What right does Finance Minister have to deny loan waivers to farmers?

Interview of Prabhakar Kelkar, Vice-President of Bharatiya Kisan Sangh.

He says the country is sitting on a volcano with farmer unrest everywhere.

The BJP says that the protests by farmers were instigated by the Opposition parties. What is your view?

The country is sitting on a volcano. A volcano in the form of farmers’ unrest… It can erupt on any day. The farmers’ unrest has been brewing for some time in several places. No one can predict from where the volcano will erupt. In Uttar Pradesh, sugarcane farmers were protesting. In South India, coconut farmers were agitated. Mustard farmers were unhappy in Rajasthan. Peanut cultivators were protesting in Gujarat. This unrest is genuine. Opposition’s role comes later.

Though States and Centre governments have helped the farmers in production by providing water and power, the issue is with procurement and sales. For example, the governments encouraged farmers to cultivate pulses. Farmers in Madhya Pradesh got good remunerative price for green gram. Production was also good. But this year, the prices came down.

There is no policy from the Centre for deciding the income of farmers’ produce. The CACP (Commission for Agricultural Costs and Prices) does not have farmers’ representatives for the last three years. We have been demanding the Centre to have at least one person from the Kisan Morcha (of the BJP) or an agriculture expert. The Government is neglecting agriculture. There have been many schemes, but none for the infrastructure development.

Perhaps much of it due to demonetisation. What is the solution?

So what is your demand?

There should be special session of Parliament at least for three days on the issues of farmers. Parliament should prepare a roadmap for the sector at least for the next five years. We had met the Lok Sabha Speaker on this. The Centre must take an initiative on this. Even though the crisis is looming large, the Centre is not holding any discussions with the farmers’ representatives.

Also, farmers need a guarantee for what they produce. We do not support the MS Swaminathan Committee report. But we demand at least 25-30 per cent increase in the MSP. We demand governmental intervention between the producers and the traders. The way the Cotton Corporation of India works is a very good example for how the government can effectively help farmers in selling their produces. FCI, NAFED and other procurement agencies failed to help the farmers in the last three years as they did not get financial support both from the Centre and the States.

Secondly, the traders who buy produce from farmers at a cost below the MSP should be punished through a law and thirdly the import duty on food grains and other agri-produce should be increased. There should be a one-umbrella policy. There should be a higher-level coordination between the Agriculture Department, Food and Civil Supplies Department and the Commerce Department.

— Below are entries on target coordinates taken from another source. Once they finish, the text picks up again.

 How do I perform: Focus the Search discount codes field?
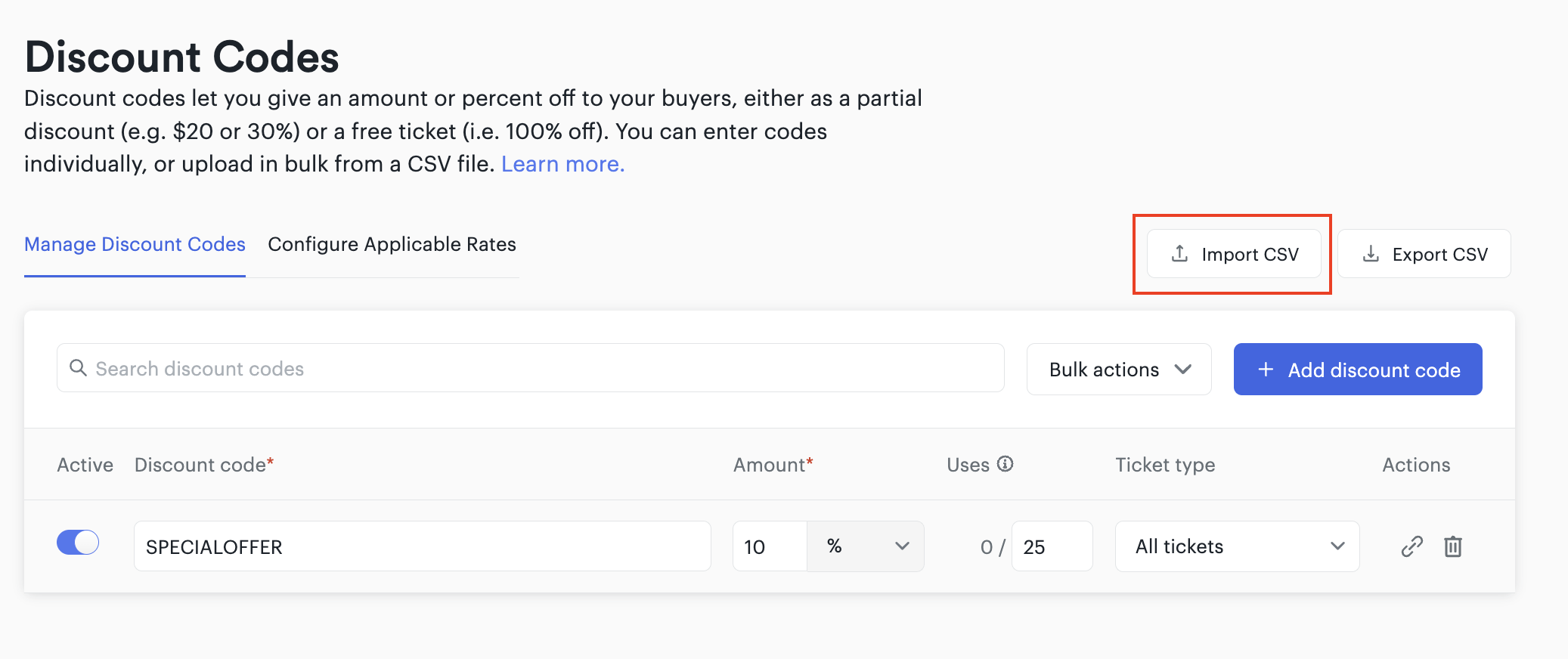click(x=531, y=368)
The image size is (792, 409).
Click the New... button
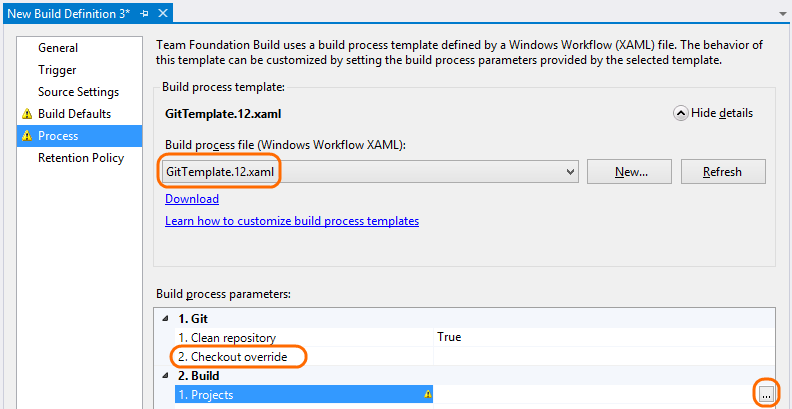630,172
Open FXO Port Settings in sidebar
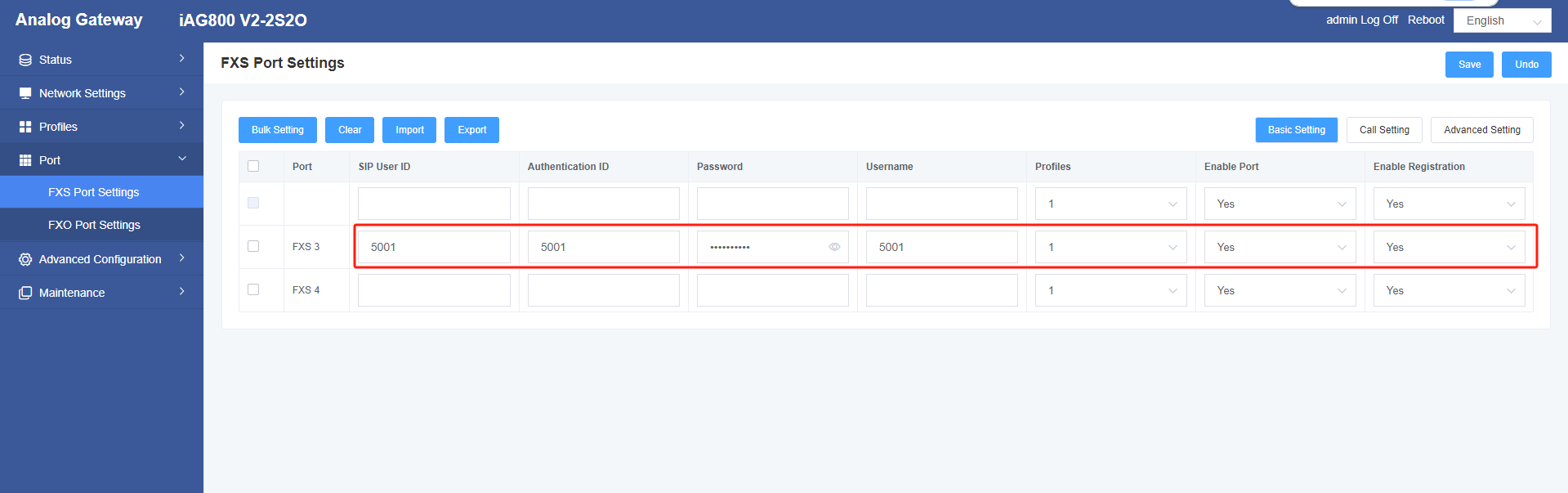Screen dimensions: 1568x493 (x=94, y=225)
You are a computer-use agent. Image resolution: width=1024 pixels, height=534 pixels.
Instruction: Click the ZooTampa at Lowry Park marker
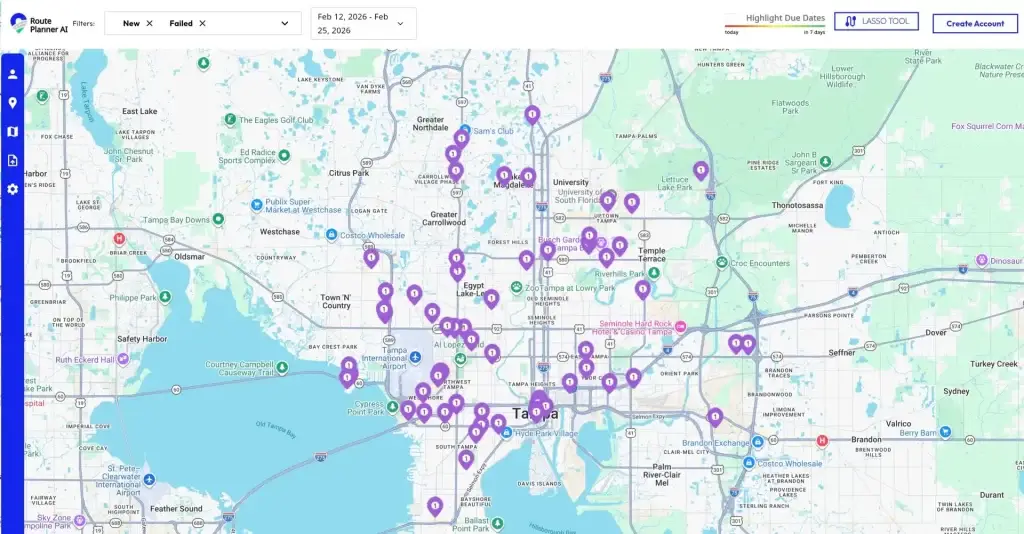point(516,288)
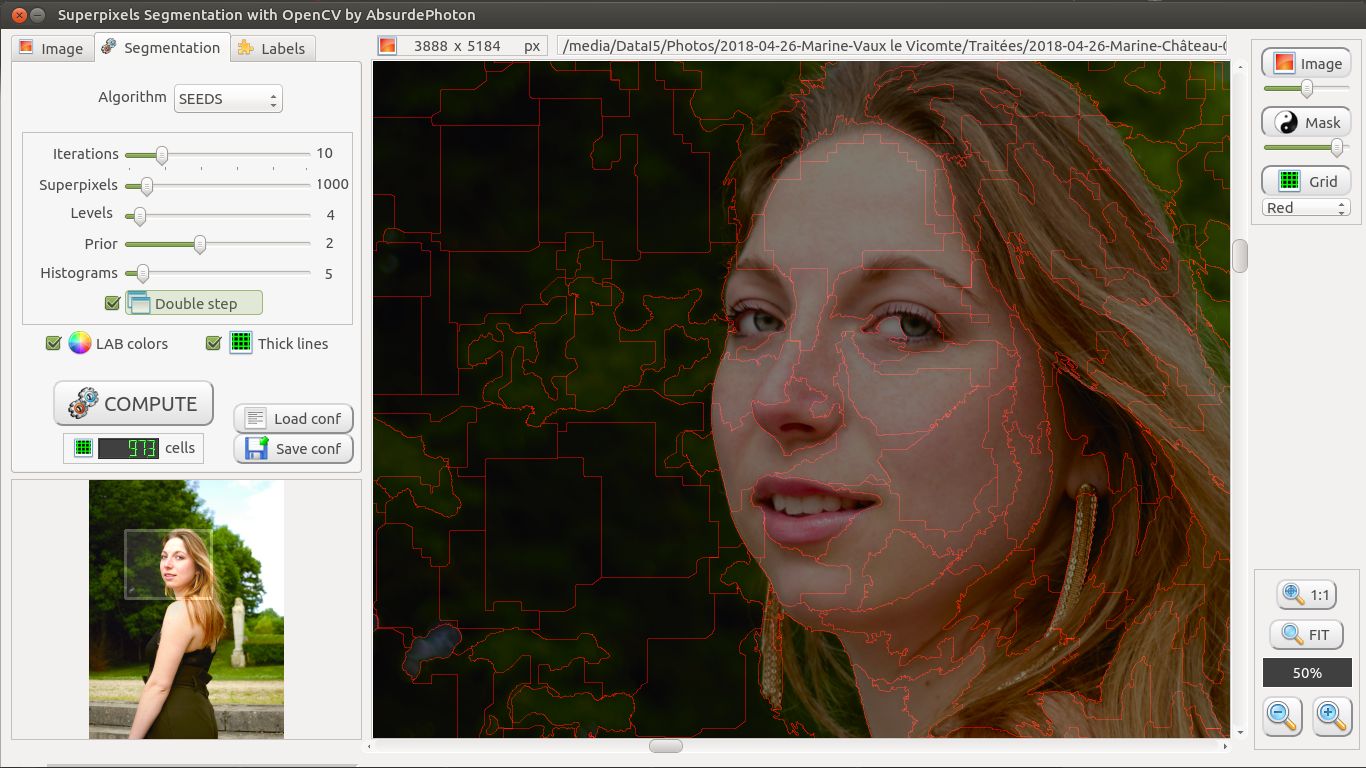Toggle Mask display with the yin-yang button

1306,123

Interestingly, he says they don’t support loan waivers. What irks them most is the easy money for industry:

How do you see the demand for farm loan waivers?

We are not in favour of farm loan waivers. But what makes us angry is the fact that the Centre has ₹15 lakh crore to distribute among 15 industrialists. In every Budget, the Centre gives the industries ₹1-2 lakh crore to address the non-performing assets of industries. So why should not the farmers get that amount?

Then Finance Minister Arun Jaitley asks the States to generate money for such waivers on their own. Who is Arun Jaitley to deny loan waivers to farmers? What is the base for his stand? You have a lot of money for industries. Is industries not a state subject? Is industry a special child of the Centre? The reaction for his statement comes from the ground, from the farmers in the form of protests.

States like Madhya Pradesh and Rajasthan used to give bonus to farmers along with the MSP. The Union government intervened and stopped it. This bonus was used for as an investment by farmers. When they stopped paying bonus, we urged them to increase the MSP. But the increase was very marginal. So, all these issues have ended up as agitations by farmers.

The issue is that agriculture is not in the focus of policymakers. The problem started when we started industrialising the society. Politicians do not differentiate between progress and development.

The development should be based on overall progress. What development are they intending if half of the population is not allowed to progress? The progress should be based on the development of agriculture and infrastructure for agriculture. If that happens, this country will prosper.

The root cause of all this is excessive government intervention in all forms of economic life. As subsequent governments prefer one set of actor/sector over other, those left out notice and oppose.